2019 rok arcytrudny dla polskich siatkarzy? "Wymysły FIVB to idiotyzm"
- To, co wymyślają działacze FIVB to czysty idiotyzm. Wyznaczenie terminu Pucharu Świata dwa dni po finale mistrzostw Europy? Nie da się tego inaczej określić - powiedział dziennikarz Przeglądu Sportowego Kamil Drąg.
Nadchodzący rok będzie niezwykle trudny dla reprezentacji Polski. Najważniejszą imprezą będzie dla drużyny Vitala Heynena turniej kwalifikacyjny igrzysk olimpijskich. Po jego zakończeniu siatkarzy czeka prawdziwy horror. Dwa dni po zakończeniu mistrzostw Europy rozpoczną zmagania w Pucharze Świata, który zostanie rozegrany w Japonii.
- Wydaje mi się, że Japończycy przy pomocy Światowej Federacji Siatkówki wprowadzą zapis, że w Pucharze Świata musi grać minimum ośmiu zawodników z ostatniego ważnego turnieju. Będzie to w pewnością taka impreza, na którą wszystkie reprezentacje wyślą swoich najlepszych zawodników - powiedział Drąg. - To, co wymyślają działacze FIVB to czysty idiotyzm. Wyznaczenie terminu Pucharu Świata dwa dni po finale mistrzostw Europy? Nie da się tego inaczej określić - ocenił.
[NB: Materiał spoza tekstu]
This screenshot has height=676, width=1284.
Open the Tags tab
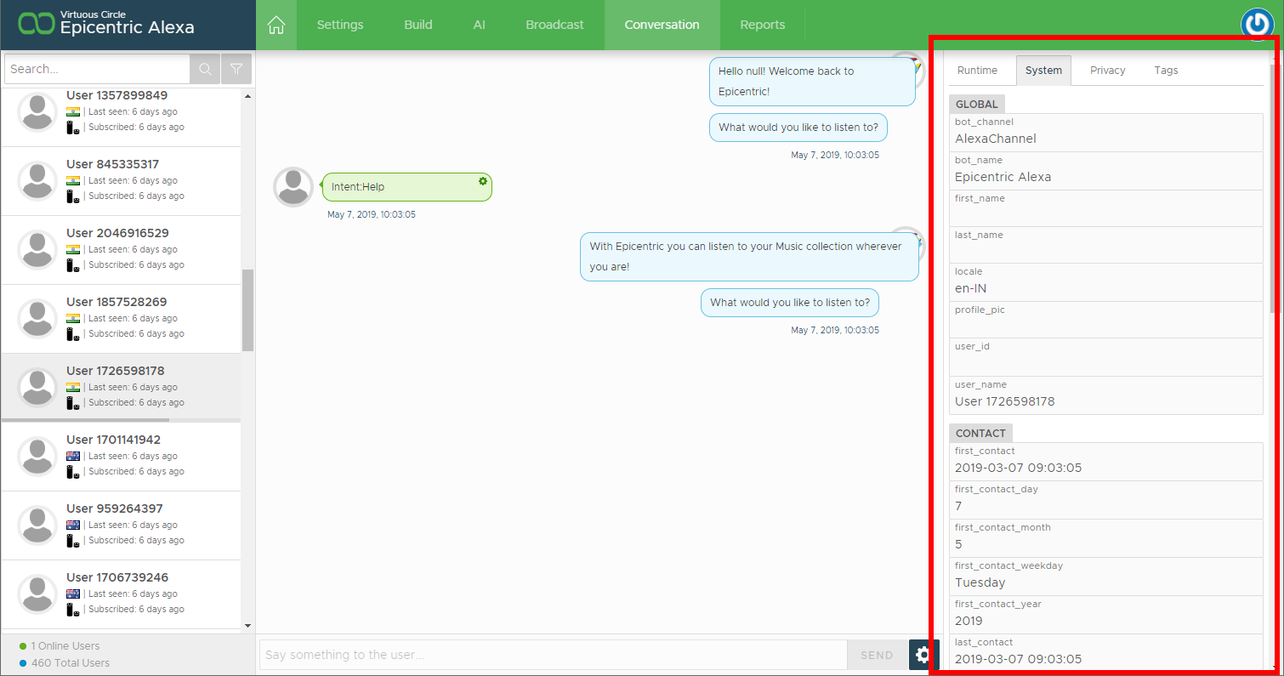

Podobnego zdania jest rzecznik Profesjonalnej Ligi Piłki Siatkowej S.A. Kamil Składowski. - To będzie straszny rok. Siatkarze to ludzie, którzy pracują. Jedni siatkówką żyją 24 godziny na dobę, jak Heynen, a inny chciałby zobaczyć dziecko, żonę, czy po prostu pójść na piwo - skomentował.
Kalendarz reprezentacyjny 2019:
31 maja - 14 lipca - Liga Narodów (wyjazdy do Chin, Iranu, Włoch i Niemiec)
9-11 sierpnia - Turniej kwalifikacyjny IO
13-29 września - Mistrzostwa Europy (grupowi rywale: Francja, Belgia, Holandia, Słowenia)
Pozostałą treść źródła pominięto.